Task brief | Copy all of the material below, line for line.

Given data |
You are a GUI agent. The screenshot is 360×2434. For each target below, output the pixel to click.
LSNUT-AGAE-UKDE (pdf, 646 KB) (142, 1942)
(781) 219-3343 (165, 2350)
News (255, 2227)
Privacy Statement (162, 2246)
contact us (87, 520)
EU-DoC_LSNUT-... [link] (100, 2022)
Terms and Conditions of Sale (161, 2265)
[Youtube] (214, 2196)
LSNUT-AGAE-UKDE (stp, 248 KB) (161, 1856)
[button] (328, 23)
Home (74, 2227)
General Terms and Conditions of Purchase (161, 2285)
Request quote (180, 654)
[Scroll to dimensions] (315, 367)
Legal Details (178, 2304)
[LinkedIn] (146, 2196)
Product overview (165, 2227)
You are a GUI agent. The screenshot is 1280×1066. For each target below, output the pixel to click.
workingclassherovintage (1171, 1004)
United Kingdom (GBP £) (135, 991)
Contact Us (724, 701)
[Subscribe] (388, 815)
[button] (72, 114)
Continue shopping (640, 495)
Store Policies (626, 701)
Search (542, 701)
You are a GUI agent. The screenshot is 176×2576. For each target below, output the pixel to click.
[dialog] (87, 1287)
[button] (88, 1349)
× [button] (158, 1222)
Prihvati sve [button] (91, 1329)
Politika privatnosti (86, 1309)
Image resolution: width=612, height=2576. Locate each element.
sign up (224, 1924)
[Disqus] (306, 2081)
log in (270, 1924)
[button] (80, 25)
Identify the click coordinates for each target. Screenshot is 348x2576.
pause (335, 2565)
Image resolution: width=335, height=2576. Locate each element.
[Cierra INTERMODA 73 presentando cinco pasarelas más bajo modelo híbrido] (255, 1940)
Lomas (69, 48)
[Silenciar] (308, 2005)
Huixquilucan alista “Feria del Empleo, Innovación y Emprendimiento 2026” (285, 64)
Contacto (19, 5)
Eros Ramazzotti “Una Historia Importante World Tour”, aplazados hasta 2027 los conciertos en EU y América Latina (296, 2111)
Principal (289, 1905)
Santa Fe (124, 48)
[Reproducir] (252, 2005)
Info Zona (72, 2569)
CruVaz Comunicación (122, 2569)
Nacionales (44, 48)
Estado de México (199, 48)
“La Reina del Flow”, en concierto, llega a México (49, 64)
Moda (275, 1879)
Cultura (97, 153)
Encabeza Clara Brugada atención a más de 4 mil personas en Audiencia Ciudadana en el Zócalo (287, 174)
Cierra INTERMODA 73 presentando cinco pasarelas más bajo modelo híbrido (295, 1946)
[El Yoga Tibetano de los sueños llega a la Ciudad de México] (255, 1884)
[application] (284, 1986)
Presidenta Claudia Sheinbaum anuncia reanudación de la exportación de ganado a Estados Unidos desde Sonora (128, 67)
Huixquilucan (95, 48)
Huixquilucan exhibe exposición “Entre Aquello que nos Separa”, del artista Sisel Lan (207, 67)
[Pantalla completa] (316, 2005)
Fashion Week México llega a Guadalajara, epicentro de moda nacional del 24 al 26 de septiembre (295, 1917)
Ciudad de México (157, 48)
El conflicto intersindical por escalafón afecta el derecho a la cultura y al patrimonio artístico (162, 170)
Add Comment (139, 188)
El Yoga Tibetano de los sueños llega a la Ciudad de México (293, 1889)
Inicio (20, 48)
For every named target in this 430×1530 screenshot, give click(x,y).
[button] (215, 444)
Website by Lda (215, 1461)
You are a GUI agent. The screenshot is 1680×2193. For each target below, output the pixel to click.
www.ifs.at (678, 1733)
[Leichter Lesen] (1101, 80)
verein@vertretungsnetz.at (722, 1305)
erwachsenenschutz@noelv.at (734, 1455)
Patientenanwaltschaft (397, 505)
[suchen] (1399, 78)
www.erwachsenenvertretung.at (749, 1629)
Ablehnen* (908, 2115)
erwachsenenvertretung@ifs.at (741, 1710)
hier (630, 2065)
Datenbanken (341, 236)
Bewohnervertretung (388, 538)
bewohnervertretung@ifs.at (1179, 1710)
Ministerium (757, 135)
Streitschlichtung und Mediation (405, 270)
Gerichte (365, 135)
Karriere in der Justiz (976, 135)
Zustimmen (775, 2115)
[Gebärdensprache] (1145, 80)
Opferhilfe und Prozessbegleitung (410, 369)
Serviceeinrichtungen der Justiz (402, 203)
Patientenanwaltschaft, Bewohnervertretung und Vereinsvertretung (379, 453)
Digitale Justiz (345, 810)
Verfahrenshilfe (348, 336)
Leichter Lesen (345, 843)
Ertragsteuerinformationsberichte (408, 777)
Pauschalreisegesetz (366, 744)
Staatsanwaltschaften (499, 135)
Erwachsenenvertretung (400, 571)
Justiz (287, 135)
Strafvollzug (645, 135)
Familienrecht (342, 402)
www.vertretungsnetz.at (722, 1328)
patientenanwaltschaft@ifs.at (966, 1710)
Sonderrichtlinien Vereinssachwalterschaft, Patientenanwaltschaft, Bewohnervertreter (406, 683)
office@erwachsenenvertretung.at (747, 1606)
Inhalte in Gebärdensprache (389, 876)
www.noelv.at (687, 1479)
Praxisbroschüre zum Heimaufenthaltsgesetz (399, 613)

Solution |
You are a GUI agent. The screenshot is 360×2434. For each target below, output the pixel to click.
LSNUT-AGAE-UKDE (pdf, 646 KB) (142, 1942)
(781) 219-3343 (165, 2350)
News (255, 2227)
Privacy Statement (162, 2246)
contact us (87, 520)
EU-DoC_LSNUT-... [link] (100, 2022)
Terms and Conditions of Sale (161, 2265)
[Youtube] (214, 2196)
LSNUT-AGAE-UKDE (stp, 248 KB) (161, 1856)
[button] (328, 23)
Home (74, 2227)
General Terms and Conditions of Purchase (161, 2285)
Request quote (180, 654)
[Scroll to dimensions] (315, 367)
Legal Details (178, 2304)
[LinkedIn] (146, 2196)
Product overview (165, 2227)
You are a GUI agent. The screenshot is 1280×1066. For each target below, output the pixel to click.
workingclassherovintage (1171, 1004)
United Kingdom (GBP £) (135, 991)
Contact Us (724, 701)
[Subscribe] (388, 815)
[button] (72, 114)
Continue shopping (640, 495)
Store Policies (626, 701)
Search (542, 701)
You are a GUI agent. The screenshot is 176×2576. For each target below, output the pixel to click.
[dialog] (87, 1287)
[button] (88, 1349)
× [button] (158, 1222)
Prihvati sve [button] (91, 1329)
Politika privatnosti (86, 1309)
Image resolution: width=612, height=2576. Locate each element.
sign up (224, 1924)
[Disqus] (306, 2081)
log in (270, 1924)
[button] (80, 25)
Identify the click coordinates for each target. Screenshot is 348x2576.
pause (335, 2565)
Image resolution: width=335, height=2576. Locate each element.
[Cierra INTERMODA 73 presentando cinco pasarelas más bajo modelo híbrido] (255, 1940)
Lomas (69, 48)
[Silenciar] (308, 2005)
Huixquilucan alista “Feria del Empleo, Innovación y Emprendimiento 2026” (285, 64)
Contacto (19, 5)
Eros Ramazzotti “Una Historia Importante World Tour”, aplazados hasta 2027 los conciertos en EU y América Latina (296, 2111)
Principal (289, 1905)
Santa Fe (124, 48)
[Reproducir] (252, 2005)
Info Zona (72, 2569)
CruVaz Comunicación (122, 2569)
Nacionales (44, 48)
Estado de México (199, 48)
“La Reina del Flow”, en concierto, llega a México (49, 64)
Moda (275, 1879)
Cultura (97, 153)
Encabeza Clara Brugada atención a más de 4 mil personas en Audiencia Ciudadana en el Zócalo (287, 174)
Cierra INTERMODA 73 presentando cinco pasarelas más bajo modelo híbrido (295, 1946)
[El Yoga Tibetano de los sueños llega a la Ciudad de México] (255, 1884)
[application] (284, 1986)
Presidenta Claudia Sheinbaum anuncia reanudación de la exportación de ganado a Estados Unidos desde Sonora (128, 67)
Huixquilucan (95, 48)
Huixquilucan exhibe exposición “Entre Aquello que nos Separa”, del artista Sisel Lan (207, 67)
[Pantalla completa] (316, 2005)
Fashion Week México llega a Guadalajara, epicentro de moda nacional del 24 al 26 de septiembre (295, 1917)
Ciudad de México (157, 48)
El conflicto intersindical por escalafón afecta el derecho a la cultura y al patrimonio artístico (162, 170)
Add Comment (139, 188)
El Yoga Tibetano de los sueños llega a la Ciudad de México (293, 1889)
Inicio (20, 48)
For every named target in this 430×1530 screenshot, give click(x,y).
[button] (215, 444)
Website by Lda (215, 1461)
You are a GUI agent. The screenshot is 1680×2193. For each target below, output the pixel to click.
www.ifs.at (678, 1733)
[Leichter Lesen] (1101, 80)
verein@vertretungsnetz.at (722, 1305)
erwachsenenschutz@noelv.at (734, 1455)
Patientenanwaltschaft (397, 505)
[suchen] (1399, 78)
www.erwachsenenvertretung.at (749, 1629)
Ablehnen* (908, 2115)
erwachsenenvertretung@ifs.at (741, 1710)
hier (630, 2065)
Datenbanken (341, 236)
Bewohnervertretung (388, 538)
bewohnervertretung@ifs.at (1179, 1710)
Ministerium (757, 135)
Streitschlichtung und Mediation (405, 270)
Gerichte (365, 135)
Karriere in der Justiz (976, 135)
Zustimmen (775, 2115)
[Gebärdensprache] (1145, 80)
Opferhilfe und Prozessbegleitung (410, 369)
Serviceeinrichtungen der Justiz (402, 203)
Patientenanwaltschaft, Bewohnervertretung und Vereinsvertretung (379, 453)
Digitale Justiz (345, 810)
Verfahrenshilfe (348, 336)
Leichter Lesen (345, 843)
Ertragsteuerinformationsberichte (408, 777)
Pauschalreisegesetz (366, 744)
Staatsanwaltschaften (499, 135)
Erwachsenenvertretung (400, 571)
Justiz (287, 135)
Strafvollzug (645, 135)
Familienrecht (342, 402)
www.vertretungsnetz.at (722, 1328)
patientenanwaltschaft@ifs.at (966, 1710)
Sonderrichtlinien Vereinssachwalterschaft, Patientenanwaltschaft, Bewohnervertreter (406, 683)
office@erwachsenenvertretung.at (747, 1606)
Inhalte in Gebärdensprache (389, 876)
www.noelv.at (687, 1479)
Praxisbroschüre zum Heimaufenthaltsgesetz (399, 613)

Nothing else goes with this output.